Michael P. Czech is currently the Isadore and Fannie Foxman Chair of Medical Research in the Program in Molecular Medicine at the University of Massachusetts Medical School. He was Chair of the Department of Biochemistry from 1981 to 1989, and was the founding Chair of the Program in Molecular Medicine (1989-2018). Czech earned the PhD degree in biochemistry in 1972 at Brown University under the mentorship of Professor John Fain, and completed postdoctoral study at Duke University Medical Center. He became Assistant Professor at Brown in 1974, rising to the rank of Professor in 1980. His research addresses mechanisms of signal transduction, metabolism and insulin resistance in type 2 diabetes and obesity. Czech’s laboratory has recently applied RNAi and CRISPR techniques to discover novel drug targets and to develop therapeutic strategies for alleviating inflammatory and metabolic diseases.
Czech has served on several editorial boards and NIH Study Sections and is a member of the Scientific Review Board of the Howard Hughes Medical Institute. He has received the Scientific Achievement Award (1982), the Banting Medal (2000) and the Albert Renold Award for mentorship (2004) from the American Diabetes Association; the David Rumbough Scientific Award of the Juvenile Diabetes Foundation (1985); NIH MERIT Awards (1997-2005 and 2012-2022); the Elliot P. Joslin Medal (1998), and the Jacobaeus Prize awarded in Umea, Sweden in 2009.
Czech Lab Research:
Gene editing and deletion to enhance insulin sensitivity in type 2 diabetes and obesity.
Major human diseases such as type 2 diabetes and atherosclerosis are promoted by dysfunctions in adipose tissue and in the interactions between adipocytes, endothelial cells, nerve fibers and immune cells. Adipose tissue remodeling in obesity can also secondarily disrupt liver and skeletal muscle metabolism, causing systemic insulin resistance and glucose intolerance. Our laboratory group is attacking key questions related to these cellular and molecular interactions among metabolic tissues, macrophages, neuronal signals and the vasculature that define both normal and metabolic disease states.
Central questions for our laboratory group are:
Can we identify molecular mechanisms that disrupt insulin signaling in obesity and type 2 diabetes to develop therapeutic strategies for these diseases?

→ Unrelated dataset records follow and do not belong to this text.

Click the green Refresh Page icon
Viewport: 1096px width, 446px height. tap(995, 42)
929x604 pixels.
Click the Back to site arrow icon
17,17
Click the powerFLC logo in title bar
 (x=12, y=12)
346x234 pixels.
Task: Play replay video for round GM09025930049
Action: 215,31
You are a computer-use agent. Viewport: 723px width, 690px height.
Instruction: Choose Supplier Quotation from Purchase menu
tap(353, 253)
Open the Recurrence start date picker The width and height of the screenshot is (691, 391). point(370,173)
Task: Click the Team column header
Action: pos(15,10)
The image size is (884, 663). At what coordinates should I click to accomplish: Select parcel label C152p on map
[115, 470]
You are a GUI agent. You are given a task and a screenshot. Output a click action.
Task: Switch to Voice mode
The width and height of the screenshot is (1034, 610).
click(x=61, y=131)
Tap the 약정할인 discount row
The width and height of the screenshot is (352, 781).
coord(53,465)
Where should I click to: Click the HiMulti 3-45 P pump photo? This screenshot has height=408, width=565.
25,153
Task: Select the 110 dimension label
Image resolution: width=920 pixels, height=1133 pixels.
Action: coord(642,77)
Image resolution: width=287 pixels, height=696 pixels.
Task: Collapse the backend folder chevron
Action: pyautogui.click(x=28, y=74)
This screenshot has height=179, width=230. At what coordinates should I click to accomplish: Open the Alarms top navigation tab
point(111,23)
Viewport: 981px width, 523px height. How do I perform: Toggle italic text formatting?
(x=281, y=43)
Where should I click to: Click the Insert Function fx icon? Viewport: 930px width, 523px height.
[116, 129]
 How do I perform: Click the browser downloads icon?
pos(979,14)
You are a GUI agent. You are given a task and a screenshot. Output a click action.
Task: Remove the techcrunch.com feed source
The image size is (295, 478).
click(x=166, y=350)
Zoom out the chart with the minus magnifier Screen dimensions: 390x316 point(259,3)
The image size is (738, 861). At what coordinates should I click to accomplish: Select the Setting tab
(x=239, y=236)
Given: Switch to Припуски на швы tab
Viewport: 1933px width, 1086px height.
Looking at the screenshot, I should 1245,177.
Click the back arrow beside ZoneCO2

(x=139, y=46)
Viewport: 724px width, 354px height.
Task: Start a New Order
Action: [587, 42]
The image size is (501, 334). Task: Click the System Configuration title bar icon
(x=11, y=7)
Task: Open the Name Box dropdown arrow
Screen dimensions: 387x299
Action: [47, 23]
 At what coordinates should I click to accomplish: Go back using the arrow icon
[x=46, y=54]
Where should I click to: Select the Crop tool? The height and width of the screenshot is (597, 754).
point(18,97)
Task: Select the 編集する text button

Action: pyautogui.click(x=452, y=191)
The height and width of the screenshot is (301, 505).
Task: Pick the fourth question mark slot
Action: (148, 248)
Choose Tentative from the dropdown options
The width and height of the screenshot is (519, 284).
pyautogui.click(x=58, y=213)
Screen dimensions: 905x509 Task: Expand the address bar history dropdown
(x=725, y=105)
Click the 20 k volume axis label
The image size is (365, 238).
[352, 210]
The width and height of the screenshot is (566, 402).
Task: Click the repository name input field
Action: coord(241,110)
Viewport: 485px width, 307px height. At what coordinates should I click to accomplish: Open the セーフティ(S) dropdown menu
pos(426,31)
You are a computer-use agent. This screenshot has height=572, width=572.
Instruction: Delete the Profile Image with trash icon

Can we identify and modulate molecular mechanisms that switch adipocytes from storing triglyceride to cells that oxidize fat, expend energy and secrete beneficial factors?
Can we target genes that promote fatty liver and inflammation in obesity and diabetes with therapeutic siRNA to alleviate nonalcoholic steatohepatitis (NASH)?
Many of our projects take advantage of CRISPR and RNA interference (RNAi) to selectively silence normal or disease genes in vivo, providing both powerful research tools and potential approaches to therapies. Experiments in our laboratory are currently devoted to developing CRISPR- and siRNA-based delivery particles that can beneficially alter gene expression in adipocytes, hepatocytes and other cell types. Using these techniques, we have recently shown that gene editing of adipocytes by CRISPR can enhance their energy expenditure and fat oxidation. These efforts are advancing toward therapeutic applications.
Another approach that we have developed in collaboration with the Gary Ostroff laboratory is a method to deliver siRNA in vivo using glucan encapsulation vehicles (GeRPs). GeRPs can target macrophages in adipose tissue and liver to silence genes and attenuate tissue inflammation and insulin resistance.